TASK STATEMENT: Revise the lines from the line containing "Click the zoom" through the line containing "(x=57, y=68)", replacing "Eyedropper" with "Brush" and leaving everything else unchanged.

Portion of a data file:
------------------------

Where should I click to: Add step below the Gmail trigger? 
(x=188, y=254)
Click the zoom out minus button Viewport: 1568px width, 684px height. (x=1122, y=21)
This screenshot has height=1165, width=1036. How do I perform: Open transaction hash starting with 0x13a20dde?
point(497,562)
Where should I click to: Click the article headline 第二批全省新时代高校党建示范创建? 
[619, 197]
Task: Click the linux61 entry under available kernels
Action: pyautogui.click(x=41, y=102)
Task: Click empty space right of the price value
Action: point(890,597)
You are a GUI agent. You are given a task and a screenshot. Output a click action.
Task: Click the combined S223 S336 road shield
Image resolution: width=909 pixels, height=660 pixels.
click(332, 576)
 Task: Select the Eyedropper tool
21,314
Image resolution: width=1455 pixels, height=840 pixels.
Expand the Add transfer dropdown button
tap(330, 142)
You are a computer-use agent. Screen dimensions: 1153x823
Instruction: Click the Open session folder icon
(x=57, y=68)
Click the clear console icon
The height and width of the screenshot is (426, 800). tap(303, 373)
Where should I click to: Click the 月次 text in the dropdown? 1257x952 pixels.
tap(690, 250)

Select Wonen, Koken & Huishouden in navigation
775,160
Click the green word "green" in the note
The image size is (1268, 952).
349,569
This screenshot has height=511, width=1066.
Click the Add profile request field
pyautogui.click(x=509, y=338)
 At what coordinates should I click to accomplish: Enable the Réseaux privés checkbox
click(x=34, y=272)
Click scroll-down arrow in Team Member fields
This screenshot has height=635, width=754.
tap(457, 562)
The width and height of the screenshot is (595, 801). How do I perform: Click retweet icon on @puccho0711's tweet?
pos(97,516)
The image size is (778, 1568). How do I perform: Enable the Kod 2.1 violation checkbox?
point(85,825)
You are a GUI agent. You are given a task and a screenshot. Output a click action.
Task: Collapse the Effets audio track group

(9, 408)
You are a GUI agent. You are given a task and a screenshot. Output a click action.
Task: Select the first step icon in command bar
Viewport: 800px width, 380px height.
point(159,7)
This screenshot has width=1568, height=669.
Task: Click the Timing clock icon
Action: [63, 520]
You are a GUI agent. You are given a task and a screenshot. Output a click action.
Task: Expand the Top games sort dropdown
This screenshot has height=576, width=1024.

------------------------

COMPLETE ANSWER:
Click the zoom out minus button Viewport: 1568px width, 684px height. (x=1122, y=21)
This screenshot has height=1165, width=1036. How do I perform: Open transaction hash starting with 0x13a20dde?
point(497,562)
Where should I click to: Click the article headline 第二批全省新时代高校党建示范创建? 
[619, 197]
Task: Click the linux61 entry under available kernels
Action: pyautogui.click(x=41, y=102)
Task: Click empty space right of the price value
Action: point(890,597)
You are a GUI agent. You are given a task and a screenshot. Output a click action.
Task: Click the combined S223 S336 road shield
Image resolution: width=909 pixels, height=660 pixels.
click(332, 576)
 Task: Select the Brush tool
21,314
Image resolution: width=1455 pixels, height=840 pixels.
Expand the Add transfer dropdown button
tap(330, 142)
You are a computer-use agent. Screen dimensions: 1153x823
Instruction: Click the Open session folder icon
(x=57, y=68)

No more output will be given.